▶ Task directions: Rewrite all the rows below, replacing "Where should I click to:" with "Where do I click to:" everywhere it occurs and leaving everything else unchanged.

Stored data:
····················

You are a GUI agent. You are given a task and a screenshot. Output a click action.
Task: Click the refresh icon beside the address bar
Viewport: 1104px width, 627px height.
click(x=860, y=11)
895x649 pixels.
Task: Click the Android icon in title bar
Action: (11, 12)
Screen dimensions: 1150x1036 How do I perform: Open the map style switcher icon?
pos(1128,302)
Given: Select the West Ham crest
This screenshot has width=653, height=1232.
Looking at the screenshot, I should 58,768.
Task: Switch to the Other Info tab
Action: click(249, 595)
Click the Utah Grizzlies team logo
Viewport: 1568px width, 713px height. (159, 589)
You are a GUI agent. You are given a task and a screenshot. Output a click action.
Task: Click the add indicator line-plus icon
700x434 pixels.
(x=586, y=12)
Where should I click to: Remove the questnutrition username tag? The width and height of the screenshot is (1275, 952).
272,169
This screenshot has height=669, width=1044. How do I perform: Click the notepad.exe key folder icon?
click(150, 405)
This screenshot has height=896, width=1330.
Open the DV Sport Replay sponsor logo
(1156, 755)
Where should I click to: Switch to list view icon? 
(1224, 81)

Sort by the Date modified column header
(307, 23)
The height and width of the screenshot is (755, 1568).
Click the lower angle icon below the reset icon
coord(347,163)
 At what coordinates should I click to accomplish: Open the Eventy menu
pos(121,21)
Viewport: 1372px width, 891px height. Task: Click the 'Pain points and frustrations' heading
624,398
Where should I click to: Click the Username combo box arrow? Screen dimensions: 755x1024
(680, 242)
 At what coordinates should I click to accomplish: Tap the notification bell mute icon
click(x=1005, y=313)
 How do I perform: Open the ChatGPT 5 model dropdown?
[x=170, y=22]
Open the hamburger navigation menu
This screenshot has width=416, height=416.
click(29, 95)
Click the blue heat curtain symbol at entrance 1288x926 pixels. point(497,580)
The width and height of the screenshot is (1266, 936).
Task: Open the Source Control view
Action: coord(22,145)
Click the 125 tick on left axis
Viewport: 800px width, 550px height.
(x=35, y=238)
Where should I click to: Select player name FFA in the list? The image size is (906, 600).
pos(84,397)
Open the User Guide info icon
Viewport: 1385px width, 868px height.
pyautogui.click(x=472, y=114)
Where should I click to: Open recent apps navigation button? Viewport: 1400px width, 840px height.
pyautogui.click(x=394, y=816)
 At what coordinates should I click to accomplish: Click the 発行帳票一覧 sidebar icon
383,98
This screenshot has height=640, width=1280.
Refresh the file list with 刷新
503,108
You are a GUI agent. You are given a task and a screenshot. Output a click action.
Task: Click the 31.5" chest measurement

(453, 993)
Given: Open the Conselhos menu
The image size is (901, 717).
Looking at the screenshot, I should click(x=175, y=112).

····················

▶ Answer to the exercise:
You are a GUI agent. You are given a task and a screenshot. Output a click action.
Task: Click the refresh icon beside the address bar
Viewport: 1104px width, 627px height.
click(x=860, y=11)
895x649 pixels.
Task: Click the Android icon in title bar
Action: (11, 12)
Screen dimensions: 1150x1036 How do I perform: Open the map style switcher icon?
pos(1128,302)
Given: Select the West Ham crest
This screenshot has width=653, height=1232.
Looking at the screenshot, I should 58,768.
Task: Switch to the Other Info tab
Action: click(249, 595)
Click the Utah Grizzlies team logo
Viewport: 1568px width, 713px height. (159, 589)
You are a GUI agent. You are given a task and a screenshot. Output a click action.
Task: Click the add indicator line-plus icon
700x434 pixels.
(x=586, y=12)
Where do I click to: Remove the questnutrition username tag? The width and height of the screenshot is (1275, 952).
272,169
This screenshot has height=669, width=1044. How do I perform: Click the notepad.exe key folder icon?
click(150, 405)
This screenshot has height=896, width=1330.
Open the DV Sport Replay sponsor logo
(1156, 755)
Where do I click to: Switch to list view icon? 
(1224, 81)

Sort by the Date modified column header
(307, 23)
The height and width of the screenshot is (755, 1568).
Click the lower angle icon below the reset icon
coord(347,163)
 At what coordinates should I click to accomplish: Open the Eventy menu
pos(121,21)
Viewport: 1372px width, 891px height. Task: Click the 'Pain points and frustrations' heading
624,398
Where do I click to: Click the Username combo box arrow? Screen dimensions: 755x1024
(680, 242)
 At what coordinates should I click to accomplish: Tap the notification bell mute icon
click(x=1005, y=313)
 How do I perform: Open the ChatGPT 5 model dropdown?
[x=170, y=22]
Open the hamburger navigation menu
This screenshot has width=416, height=416.
click(29, 95)
Click the blue heat curtain symbol at entrance 1288x926 pixels. point(497,580)
The width and height of the screenshot is (1266, 936).
Task: Open the Source Control view
Action: coord(22,145)
Click the 125 tick on left axis
Viewport: 800px width, 550px height.
(x=35, y=238)
Where do I click to: Select player name FFA in the list? The image size is (906, 600).
pos(84,397)
Open the User Guide info icon
Viewport: 1385px width, 868px height.
pyautogui.click(x=472, y=114)
Where do I click to: Open recent apps navigation button? Viewport: 1400px width, 840px height.
pyautogui.click(x=394, y=816)
 At what coordinates should I click to accomplish: Click the 発行帳票一覧 sidebar icon
383,98
This screenshot has height=640, width=1280.
Refresh the file list with 刷新
503,108
You are a GUI agent. You are given a task and a screenshot. Output a click action.
Task: Click the 31.5" chest measurement

(453, 993)
Given: Open the Conselhos menu
The image size is (901, 717).
Looking at the screenshot, I should click(x=175, y=112).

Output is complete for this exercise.